Setting for Coincidence Trigger

This involves the following settings

• Always record waveform samples and relative event parameters

Set ONLY the WaveTriggerSource

• Always record event parameters, and record the relative waveform samples only when there is space in the board memory buffer

Set BOTH WaveTriggerSource and EventTriggerSource

example 1 : Trigger by other channel

Suppose there are 2 input signals to ch-1 and ch-24. And We want ch-24 to be recorded when ch-1 is triggered.

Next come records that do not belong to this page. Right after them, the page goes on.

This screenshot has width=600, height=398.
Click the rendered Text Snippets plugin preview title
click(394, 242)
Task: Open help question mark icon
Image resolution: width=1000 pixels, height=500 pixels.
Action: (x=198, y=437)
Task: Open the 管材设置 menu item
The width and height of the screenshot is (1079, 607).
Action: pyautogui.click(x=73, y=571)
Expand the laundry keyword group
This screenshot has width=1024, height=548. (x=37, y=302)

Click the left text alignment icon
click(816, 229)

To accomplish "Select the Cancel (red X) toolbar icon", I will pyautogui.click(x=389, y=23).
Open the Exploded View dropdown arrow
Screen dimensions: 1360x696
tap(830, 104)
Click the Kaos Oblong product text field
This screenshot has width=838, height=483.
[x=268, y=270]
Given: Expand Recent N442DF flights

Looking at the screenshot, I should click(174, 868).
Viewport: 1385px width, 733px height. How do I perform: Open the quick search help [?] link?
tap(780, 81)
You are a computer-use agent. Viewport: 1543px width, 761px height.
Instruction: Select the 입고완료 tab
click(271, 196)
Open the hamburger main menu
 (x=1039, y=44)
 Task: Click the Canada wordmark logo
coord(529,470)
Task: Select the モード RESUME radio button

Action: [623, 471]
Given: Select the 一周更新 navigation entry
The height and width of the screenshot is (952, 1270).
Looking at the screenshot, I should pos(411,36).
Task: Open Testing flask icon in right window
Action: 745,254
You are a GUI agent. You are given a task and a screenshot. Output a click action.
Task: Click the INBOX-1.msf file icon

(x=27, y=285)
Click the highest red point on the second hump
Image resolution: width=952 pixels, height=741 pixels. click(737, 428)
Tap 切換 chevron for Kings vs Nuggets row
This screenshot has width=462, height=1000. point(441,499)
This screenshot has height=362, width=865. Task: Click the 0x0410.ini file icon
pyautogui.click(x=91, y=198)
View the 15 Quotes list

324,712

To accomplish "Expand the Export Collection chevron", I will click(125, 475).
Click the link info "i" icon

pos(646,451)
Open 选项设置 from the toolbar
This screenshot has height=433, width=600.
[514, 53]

/ch/0..63/par/EventTriggerSource   Ch64Trigger  // the trigger is controlled by ChannlesTriggerMask
/ch/0..63/par/WaveTriggerSource    Ch64Trigger  // for waveform recording
/ch/1/par/ChannelsTriggerMask      0x2          // it is equal to ch-1 self-trigger.
/ch/24/par/ChannelsTriggerMask     0x2          // ch-24 is triggered by ch-1

Notice that, ch-24 will be recorded no matter ch-24 has a signal or not.

example 2 : Trigger by coincident with other channel

Suppose there are 2 input signals to ch-1 and ch-23, And we want ch-23 to be recorded when ch-1 and ch-23 are both triggered.

/ch/1/par/EventTriggerSource     ChSelfTrigger 
/ch/23/par/EventTriggerSource    ChSelfTrigger 
/ch/23/par/CoincidenceMask       Ch64Trigger   // the CoincidentMask is the ChannelsTriggerMask
/ch/23/par/ChannelsTriggerMask   0x2
/ch/23/par/CoincidenceLengthT    40     // define the coincident window from ch-23

The 2nd example changes the CoincidentLength defined by ch-23.

The coincident window is defined as +/- the triggering time of ch-23. For example. if ch-23 is triggered at t = 100 ns. The coincident time window of 40 ns is starting from t = 60 ns to t = 140 ns. If ch-1 has a trigger within this window, ch-23 will be recorded.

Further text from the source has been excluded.